::: Page text :::

1. A database management system for maintaining chunks of data indicative of the states of a database comprising a plurality of data items, both before and after a transaction modifying the state of the database, the system comprising:
(a) memory means for holding data chunks providing permanent records of (i) the state of the database before the database-modifying transaction and (ii) the state of the database after the database-modifying transaction;
(b) relation determination means for relating at least one parent data item in the data chunk indicative of each database state to at least one dependent data item in the same data chunk;
(c) root determination means for determining the position of a root data item in the data chunk indicative of each database state to which other data items in that data chunk are related; and
(d) state determination means for determining the state of the database after the database-modifying transaction by relating the root data item corresponding to that database state to both at least one data item in the data chunk corresponding to that database state and at least one data item in the data chunk corresponding to the state of the database before the data-modifying transaction.

::: Extracted information :::

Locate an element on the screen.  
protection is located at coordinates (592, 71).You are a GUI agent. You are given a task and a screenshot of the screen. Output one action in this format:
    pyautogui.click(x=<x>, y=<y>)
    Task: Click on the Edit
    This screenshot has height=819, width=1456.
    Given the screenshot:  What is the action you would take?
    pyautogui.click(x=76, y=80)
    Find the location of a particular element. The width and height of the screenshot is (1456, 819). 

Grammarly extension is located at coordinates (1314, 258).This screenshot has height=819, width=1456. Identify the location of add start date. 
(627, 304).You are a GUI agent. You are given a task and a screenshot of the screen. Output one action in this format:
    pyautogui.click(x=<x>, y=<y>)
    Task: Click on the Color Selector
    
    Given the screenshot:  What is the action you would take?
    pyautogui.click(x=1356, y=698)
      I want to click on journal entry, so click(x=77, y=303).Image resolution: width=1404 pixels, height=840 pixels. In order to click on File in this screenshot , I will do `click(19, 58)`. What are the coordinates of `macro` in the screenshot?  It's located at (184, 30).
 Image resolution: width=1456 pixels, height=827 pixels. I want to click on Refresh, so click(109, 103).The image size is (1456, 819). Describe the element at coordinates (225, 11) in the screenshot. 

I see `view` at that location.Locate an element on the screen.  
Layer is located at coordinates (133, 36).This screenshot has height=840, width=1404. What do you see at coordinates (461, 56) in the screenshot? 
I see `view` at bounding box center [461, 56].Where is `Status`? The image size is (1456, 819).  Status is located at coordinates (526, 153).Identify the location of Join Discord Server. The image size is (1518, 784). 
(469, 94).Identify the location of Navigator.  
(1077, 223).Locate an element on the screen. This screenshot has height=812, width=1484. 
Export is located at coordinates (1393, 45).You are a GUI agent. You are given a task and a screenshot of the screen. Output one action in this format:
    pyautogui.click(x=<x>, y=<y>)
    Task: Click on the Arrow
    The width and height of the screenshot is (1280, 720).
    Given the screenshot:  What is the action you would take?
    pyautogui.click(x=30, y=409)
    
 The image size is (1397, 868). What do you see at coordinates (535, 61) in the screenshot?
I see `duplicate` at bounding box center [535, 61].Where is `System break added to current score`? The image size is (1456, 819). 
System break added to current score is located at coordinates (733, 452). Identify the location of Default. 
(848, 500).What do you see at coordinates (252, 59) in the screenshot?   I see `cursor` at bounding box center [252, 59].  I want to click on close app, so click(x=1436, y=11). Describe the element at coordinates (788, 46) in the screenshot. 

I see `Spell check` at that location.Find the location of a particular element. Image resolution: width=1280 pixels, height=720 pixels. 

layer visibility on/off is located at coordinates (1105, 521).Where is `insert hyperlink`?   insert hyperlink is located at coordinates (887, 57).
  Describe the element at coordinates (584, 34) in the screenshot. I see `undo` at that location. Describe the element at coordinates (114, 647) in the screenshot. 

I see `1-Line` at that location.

:::

**Exercise task A:** Translate into Spanish the one sentence that makes up the database claim: "1. A database management system for maintaining chunks of data indicative of the states of a database comprising a plurality of data items, both before and after a transaction modifying the state of the database, the system comprising: (a) memory means for holding data chunks providing permanent records of (i) the state of the database before the database-modifying transaction and (ii) the state of the database after the database-modifying transaction; (b) relation determination means for relating at least one parent data item in the data chunk indicative of each database state to at least one dependent data item in the same data chunk; (c) root determination means for determining the position of a root data item in the data chunk indicative of each database state to which other data items in that data chunk are related; and (d) state determination means for determining the state of the database after the database-modifying transaction by relating the root data item corresponding to that database state to both at least one data item in the data chunk corresponding to that database state and at least one data item in the data chunk corresponding to the state of the database before the data-modifying transaction."
**Exercise task B:** Proceed with the database claim, writing what would follow its last sentence.

**Output A:** 1. Un sistema de gestión de bases de datos para mantener fragmentos de datos indicativos de los estados de una base de datos que comprende una pluralidad de elementos de datos, tanto antes como después de una transacción que modifica el estado de la base de datos, comprendiendo el sistema: (a) medios de memoria para contener fragmentos de datos que proporcionan registros permanentes de (i) el estado de la base de datos antes de la transacción modificadora de la base de datos y (ii) el estado de la base de datos después de la transacción modificadora de la base de datos; (b) medios de determinación de relaciones para relacionar al menos un elemento de datos padre en el fragmento de datos indicativo de cada estado de la base de datos con al menos un elemento de datos dependiente en el mismo fragmento de datos; (c) medios de determinación de raíz para determinar la posición de un elemento de datos raíz en el fragmento de datos indicativo de cada estado de la base de datos, con el cual están relacionados los demás elementos de datos de ese fragmento de datos; y (d) medios de determinación de estado para determinar el estado de la base de datos después de la transacción modificadora de la base de datos, relacionando el elemento de datos raíz correspondiente a ese estado de la base de datos tanto con al menos un elemento de datos del fragmento de datos correspondiente a ese estado de la base de datos como con al menos un elemento de datos del fragmento de datos correspondiente al estado de la base de datos antes de la transacción modificadora de datos.

**Output B:**
2. A system according to claim 1, wherein the state determination means is arranged to relate the root data item in the data chunk corresponding to the database state of the database after the database-modifying transaction to at least one dependent data item by way of at least one parent data item by use of the relation determination means associated with that parent data item.
3. A system according to claim 2, wherein the state determination means is arranged to record the position of the parent data item corresponding to each dependent data item during the tracking of data items.
4. A system according to claim 1, wherein new record compiling means is provided to compile a supplementary chunk of data indicative of the state of the database after the database-modifying transaction and is arranged to copy those data items from the previous record which have been modified by the transaction whilst not copying those data items from the previous record which have not been modified by the transaction.
5. A system according to claim 4, wherein the new record compiling means is arranged to copy dependent data items from the previous record which have been modified by the transaction, as well as parent items to which those dependent data items are related by the relation determination means.
6. A system according to claim 1, wherein presentation means is provided to present the data items in each record in a different logical structure.
7. A system according to claim 6, wherein the presentation means is adapted to present the data items in the form of a relational database.
8. A system according to claim 6, wherein the presentation means is adapted to present the data items in the form of an object database.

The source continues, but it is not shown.